Chin-Wei Hsu received the B.S. degree in electrical engineering and the M.S. degree in communication engineering from the National Taiwan University, Taipei, Taiwan, in 2015 and 2017, respectively, and the Ph.D. degree in electrical and computer engineering from the University of Michigan, Ann Arbor, MI, USA, in 2023. His research interests include novel modulation, coding schemes, and low power design for wireless communications.



Achilleas Anastasopoulos (Senior Member, IEEE) was born in Athens, Greece, in 1971. He received the Diploma degree in electrical engineering from the National Technical University of Athens, Greece, in 1993, and the M.S. and Ph.D. degrees in electrical engineering from the University of Southern California, in 1994 and 1999, respectively.

He is currently an Associate Professor with the Department of Electrical Engineering and Computer Science, University of Michigan, Ann Arbor, MI, USA. He is the coauthor of the book titled *Iterative* 

Detection: Adaptivity, Complexity Reduction, and Applications (Reading, MA: Kluwer Academic, 2001). His research interests include communication and information theory, with an emphasis on channel coding and multi-user channels, control theory, with an emphasis on decentralized stochastic control and its connections to communications and information theoretic problems, analysis of dynamic games, and mechanism design for resource allocation on networked systems.

Dr. Anastasopoulos was a recipient of the "Myronis Fellowship" from the Graduate School, University of Southern California, in 1996 and the NSF CAREER Award in 2004; and the coauthor for the paper that received the Best Student Paper Award in ISIT 2009. He served as a TPC member for ICC 2003 and 2015–2018; Globecom 2004 and 2012; VTC 2007, 2014 and 2015; ISIT 2015; and SPAWC 2018; a TPC Co-Chair for the Communication Theory Symposium, ICC'21. He served as an Associate Editor for IEEE TRANSACTIONS ON COMMUNICATIONS from 2003 to 2008. He has been serving as an Associate Editor for IEEE TRANSACTIONS ON INFORMATION THEORY, since 2020.

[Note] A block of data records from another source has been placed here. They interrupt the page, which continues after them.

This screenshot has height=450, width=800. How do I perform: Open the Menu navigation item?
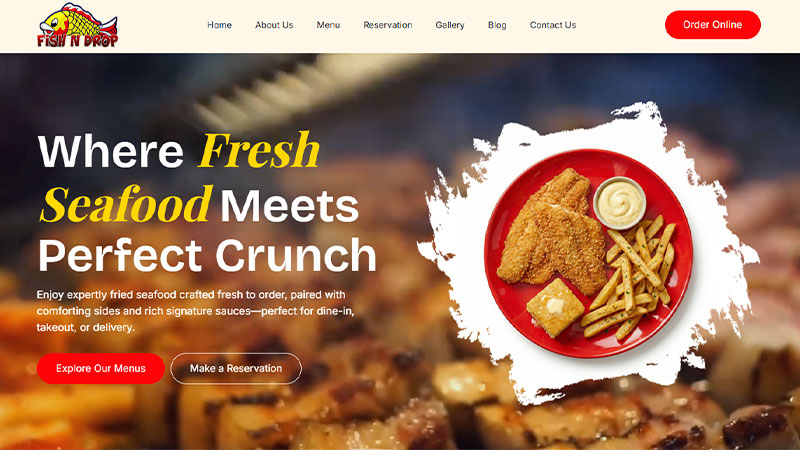(328, 25)
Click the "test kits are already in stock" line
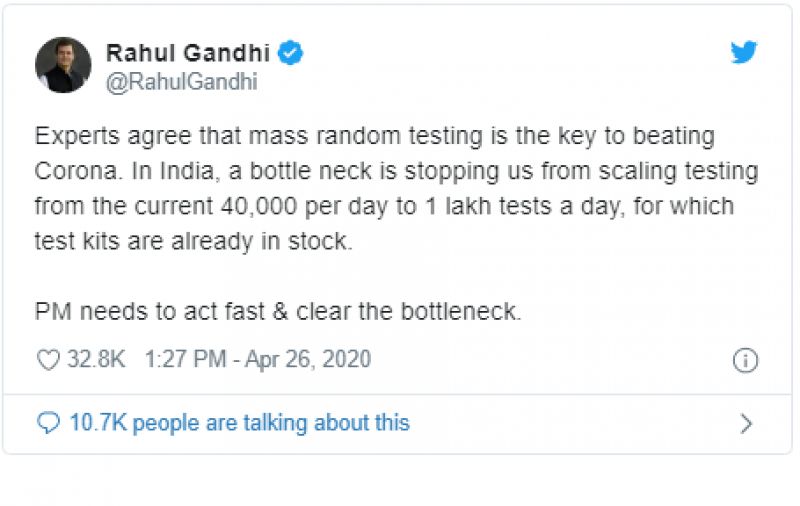Viewport: 800px width, 506px height. point(194,241)
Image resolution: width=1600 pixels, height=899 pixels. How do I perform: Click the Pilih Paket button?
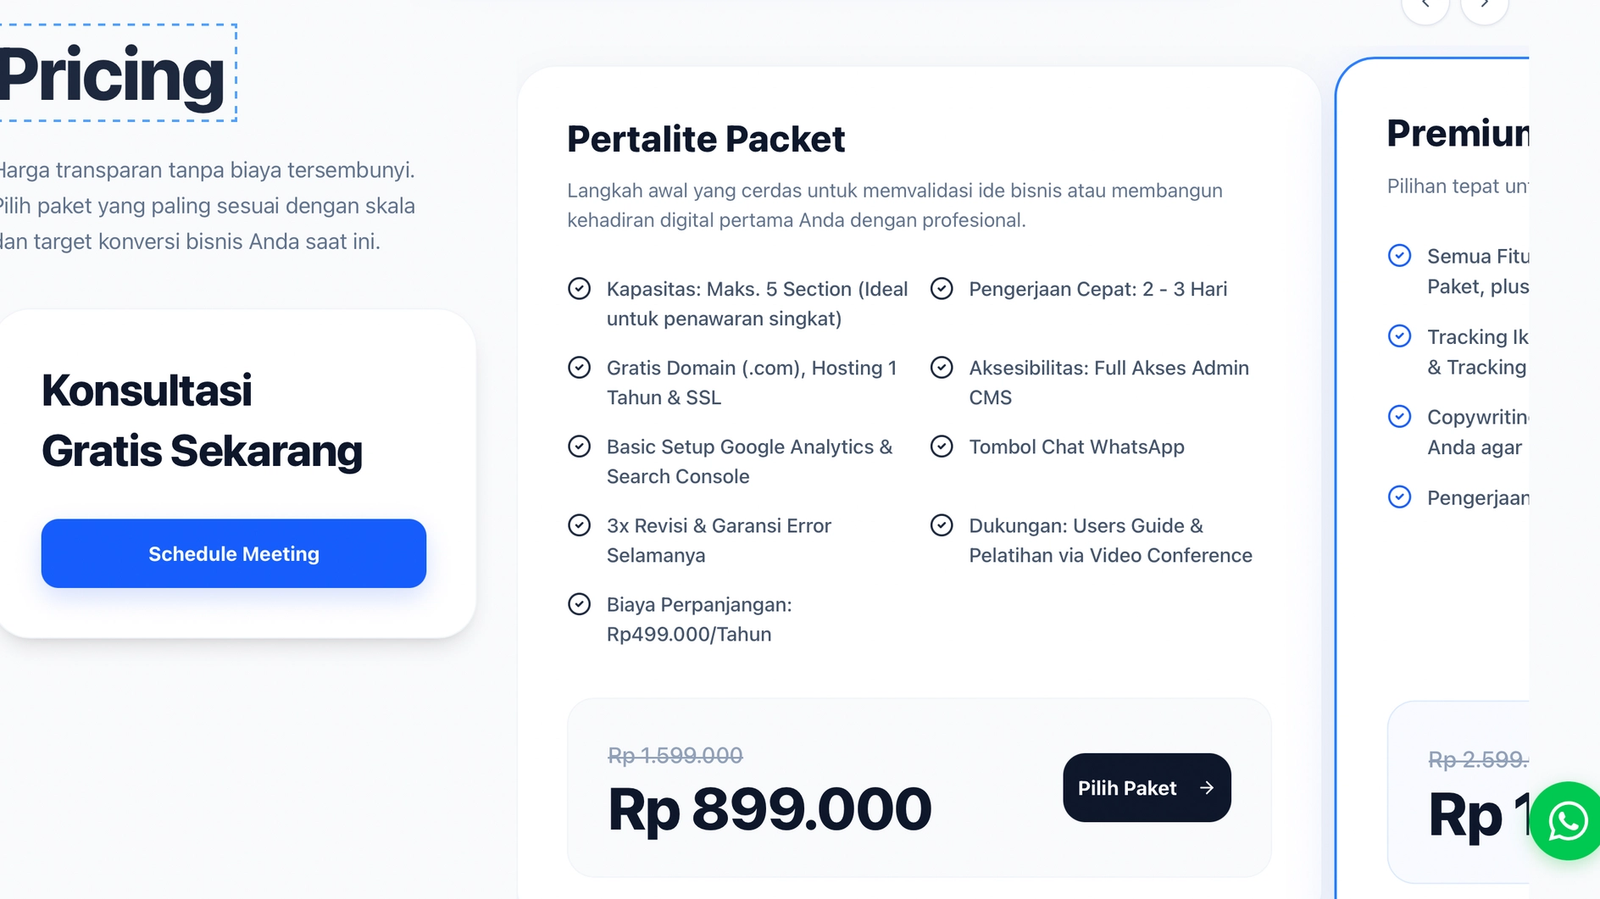tap(1146, 788)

Hun-Seok Kim (Senior Member, IEEE) received the B.S. degree in electrical engineering from Seoul National University, Seoul, South Korea, in 2001, and the Ph.D. degree in electrical engineering from the University of California at Los Angeles, Los Angeles, CA, USA, in 2010. He is currently an Associate Professor with the University of Michigan, Ann Arbor, MI, USA. His research focuses on system analysis, novel algorithms, and VLSI architectures for low-power/high-performance wireless communications, signal processing, computer

vision, and machine learning systems. He was a recipient of the DARPA Young Faculty Award in 2018 and the NSF CAREER Award in 2019. He is an Associate Editor of IEEE TRANSACTIONS ON MOBILE COMPUTING.